После того как листки розданы, на них ставят подписи, положив листы на вазы, стоящие по углам алтаря отечества, на ступени, на колено, на шляпу — одним словом, на все, что представляет собой опору.

Тем временем, согласно приказу Национального собрания, переданному Лафайету и имеющему отношение не к подписываемой в этот час петиции, а к утреннему убийству, первые отряды уже вступают на Марсово поле, однако все до такой степени заняты петицией, что вначале не обращают на солдат ни малейшего внимания.

А предстоящие события будут иметь большое значение.

XIX

КРАСНОЕ ЗНАМЯ

Отряды идут под командованием одного из адъютантов Лафайета; которого же из них? Имя его осталось неизвестно: у Лафайета столько адъютантов, что сама история в них путается!

Как бы там ни было, а со стороны насыпи раздается выстрел, пуля попадает в этого адъютанта; однако рана оказывается неопасной, а на одиночный выстрел солдаты не считают необходимым отвечать.

Похожая сцена происходит на Гро-Кайу. С этой стороны подходит Лафайет во главе трехтысячного отряда с пушкой.

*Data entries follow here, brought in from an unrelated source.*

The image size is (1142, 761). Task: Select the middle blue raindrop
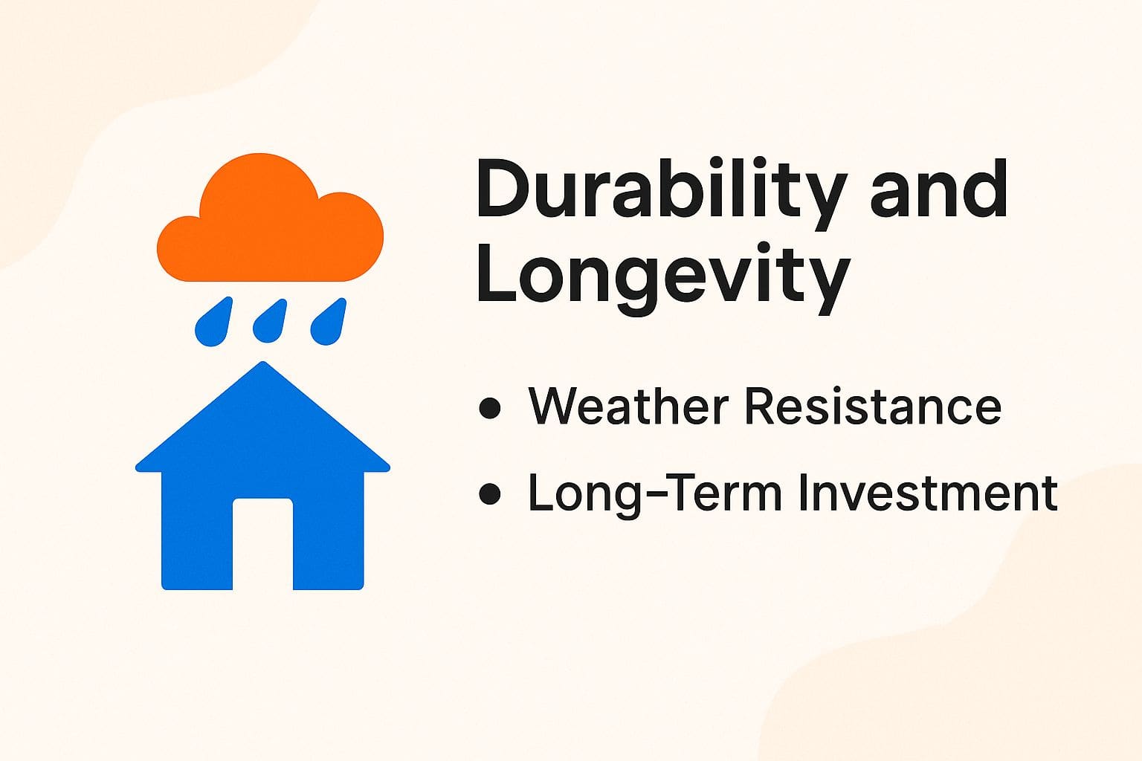click(x=270, y=324)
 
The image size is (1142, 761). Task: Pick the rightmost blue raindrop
click(x=328, y=324)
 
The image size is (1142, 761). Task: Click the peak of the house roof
click(x=262, y=366)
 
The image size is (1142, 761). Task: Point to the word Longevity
click(x=662, y=276)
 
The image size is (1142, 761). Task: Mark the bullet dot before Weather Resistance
click(x=490, y=408)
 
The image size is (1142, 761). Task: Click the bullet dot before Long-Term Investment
click(x=490, y=494)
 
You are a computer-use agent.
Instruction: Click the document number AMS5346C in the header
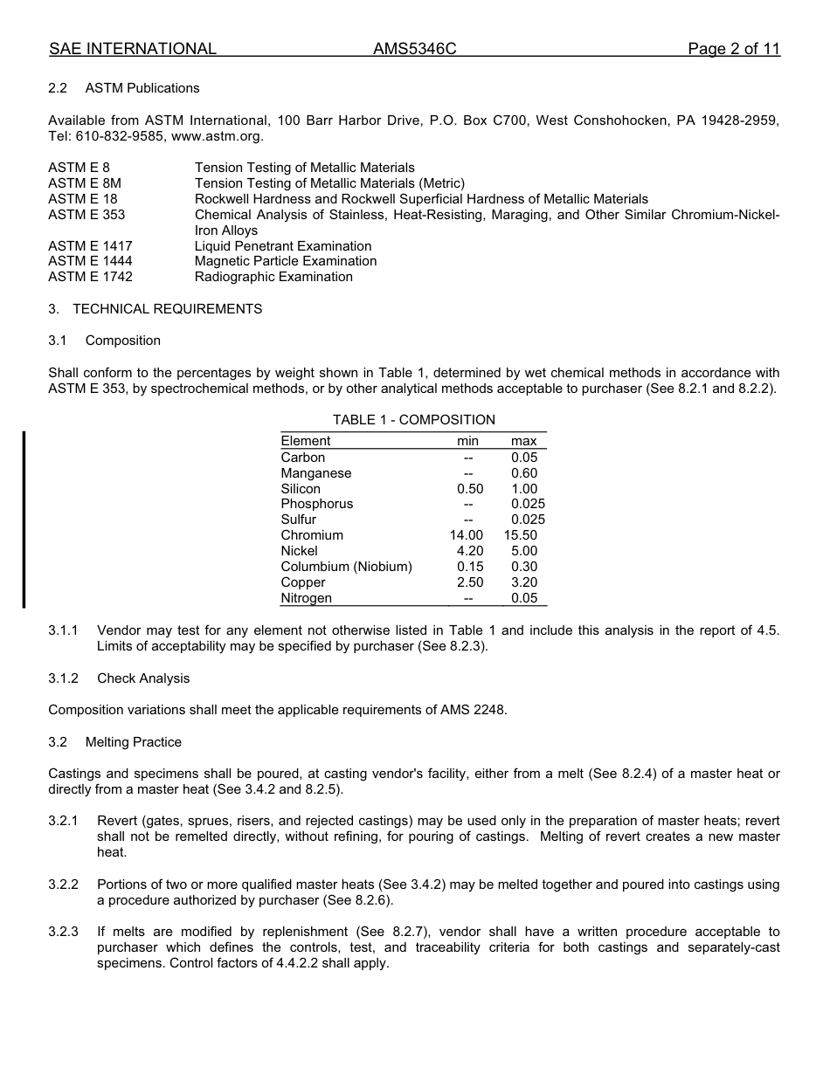414,49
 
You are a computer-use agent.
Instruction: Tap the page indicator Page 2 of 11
733,49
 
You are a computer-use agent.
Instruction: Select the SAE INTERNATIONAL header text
133,49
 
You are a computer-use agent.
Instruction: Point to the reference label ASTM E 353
86,215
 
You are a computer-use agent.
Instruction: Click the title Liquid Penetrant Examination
283,246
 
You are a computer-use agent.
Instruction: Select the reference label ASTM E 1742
90,277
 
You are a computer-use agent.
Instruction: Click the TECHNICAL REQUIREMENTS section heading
167,309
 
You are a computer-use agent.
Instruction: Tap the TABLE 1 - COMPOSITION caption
413,420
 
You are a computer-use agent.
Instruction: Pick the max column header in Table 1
523,441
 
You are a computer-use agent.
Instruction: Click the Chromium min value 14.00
466,535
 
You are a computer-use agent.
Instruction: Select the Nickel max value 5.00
524,551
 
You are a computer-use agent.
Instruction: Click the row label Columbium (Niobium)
346,567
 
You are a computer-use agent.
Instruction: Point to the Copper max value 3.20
524,582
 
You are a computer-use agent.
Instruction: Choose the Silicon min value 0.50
469,489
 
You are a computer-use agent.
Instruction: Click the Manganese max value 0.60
524,473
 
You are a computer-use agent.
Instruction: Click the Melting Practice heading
134,742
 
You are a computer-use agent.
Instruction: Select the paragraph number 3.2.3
63,932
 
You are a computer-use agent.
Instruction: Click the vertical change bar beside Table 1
24,519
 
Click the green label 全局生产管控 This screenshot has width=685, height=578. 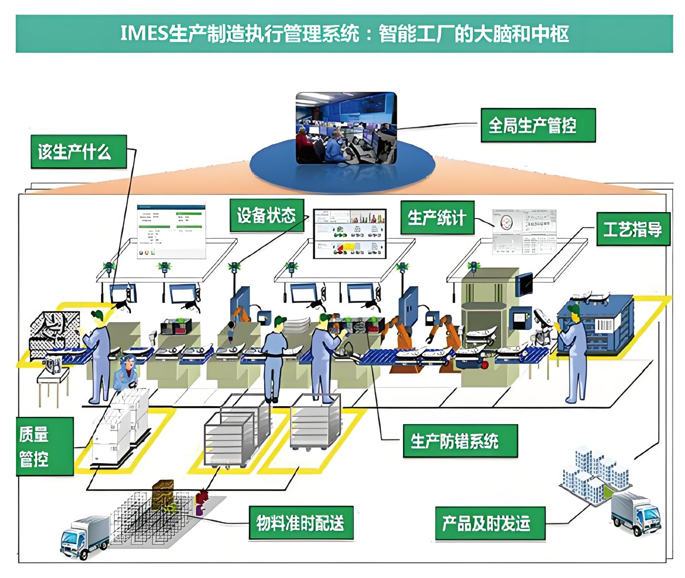point(538,125)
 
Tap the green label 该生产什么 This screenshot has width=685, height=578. point(78,152)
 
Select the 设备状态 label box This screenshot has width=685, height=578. point(266,215)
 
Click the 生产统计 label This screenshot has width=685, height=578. point(437,218)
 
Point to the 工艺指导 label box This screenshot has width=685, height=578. point(633,229)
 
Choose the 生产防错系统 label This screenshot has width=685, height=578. point(460,441)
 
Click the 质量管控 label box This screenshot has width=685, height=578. point(45,446)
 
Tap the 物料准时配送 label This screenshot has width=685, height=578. point(301,523)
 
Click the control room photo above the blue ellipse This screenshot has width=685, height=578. point(346,128)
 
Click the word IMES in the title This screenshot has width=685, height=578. point(143,33)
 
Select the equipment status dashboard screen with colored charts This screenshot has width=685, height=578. point(349,234)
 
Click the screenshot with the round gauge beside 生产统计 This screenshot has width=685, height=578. point(524,231)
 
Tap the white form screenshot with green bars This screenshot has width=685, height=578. point(171,231)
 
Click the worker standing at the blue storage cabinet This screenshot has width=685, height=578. point(574,351)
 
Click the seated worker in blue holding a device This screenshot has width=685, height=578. point(127,373)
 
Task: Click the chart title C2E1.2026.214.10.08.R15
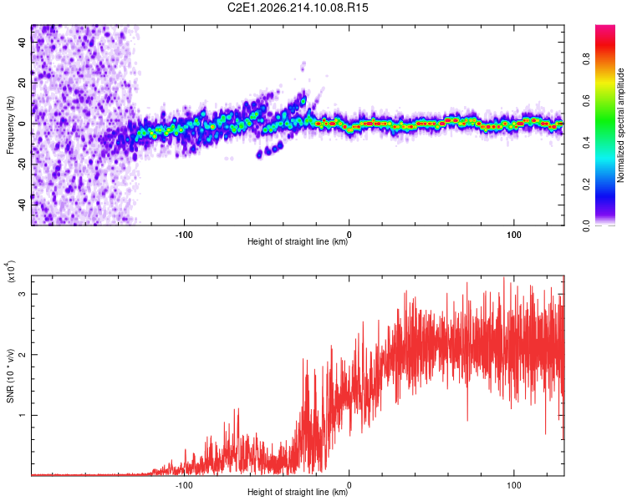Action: point(298,8)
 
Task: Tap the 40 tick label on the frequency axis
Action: point(23,42)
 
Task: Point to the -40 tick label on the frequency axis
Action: point(23,205)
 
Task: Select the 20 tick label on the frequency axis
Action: point(23,83)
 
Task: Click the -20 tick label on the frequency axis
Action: point(23,164)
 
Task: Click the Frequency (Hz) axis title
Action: point(10,124)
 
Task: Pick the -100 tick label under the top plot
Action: point(184,235)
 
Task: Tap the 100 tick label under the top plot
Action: point(514,235)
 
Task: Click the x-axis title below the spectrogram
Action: point(298,241)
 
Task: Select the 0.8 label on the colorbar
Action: point(586,59)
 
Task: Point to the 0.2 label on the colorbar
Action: point(586,184)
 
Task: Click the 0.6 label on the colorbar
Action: point(586,101)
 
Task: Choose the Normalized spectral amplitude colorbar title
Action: point(620,125)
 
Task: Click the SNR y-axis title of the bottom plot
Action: point(10,376)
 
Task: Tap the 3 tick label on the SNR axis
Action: point(23,294)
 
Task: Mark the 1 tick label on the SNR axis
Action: point(23,415)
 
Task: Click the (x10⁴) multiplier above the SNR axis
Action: point(10,271)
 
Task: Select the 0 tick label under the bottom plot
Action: point(349,485)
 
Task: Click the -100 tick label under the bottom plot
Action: point(184,485)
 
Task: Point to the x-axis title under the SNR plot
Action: point(298,492)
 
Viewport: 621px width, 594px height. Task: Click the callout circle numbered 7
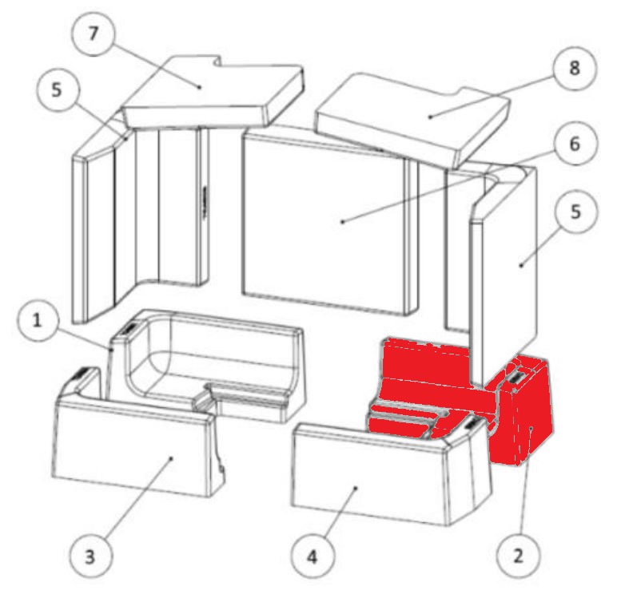(93, 34)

Однако Фурнье оказывается рядом, он возглавляет шайку бандитов, возможно, тех самых, что убили цирюльника и инвалида; они возводят баррикаду.

Лафайет наступает на баррикаду; она разрушена.

Спрятавшись за колесо повозки, Фурнье в упор стреляет в Лафайета; к счастью, ружье дает осечку. Баррикада взята с бою, Фурнье арестован.

Его подводят к Лафайету.

— Кто этот человек? — спрашивает генерал.

— Тот самый, что стрелял в вас, но ружье дало осечку.

— Отпустите его, пусть убирается, виселицы ему все равно не миновать!

Фурнье на виселицу не спешит: он исчезает на время, чтобы вновь появиться во время кровавых сентябрьских событий.

Лафайет прибывает на Марсово поле: там подписывают петицию, причем царит полное спокойствие.

Настолько полное, что г-жа де Кондорсе гуляет неподалеку со своим годовалым ребенком.

Лафайет подходит к алтарю отечества; он спрашивает, что там происходит, и ему показывают петицию. Люди обещают разойтись, как только петиция будет подписана. Генерал не видит в этом ничего предосудительного и уходит вместе со своим отрядом.

Однако если выстрел, ранивший адъютанта Лафайета, и осечка ружья, направленного в самого генерала, не были услышаны на Марсовом поле, то они получили сильнейший отклик в Национальном собрании.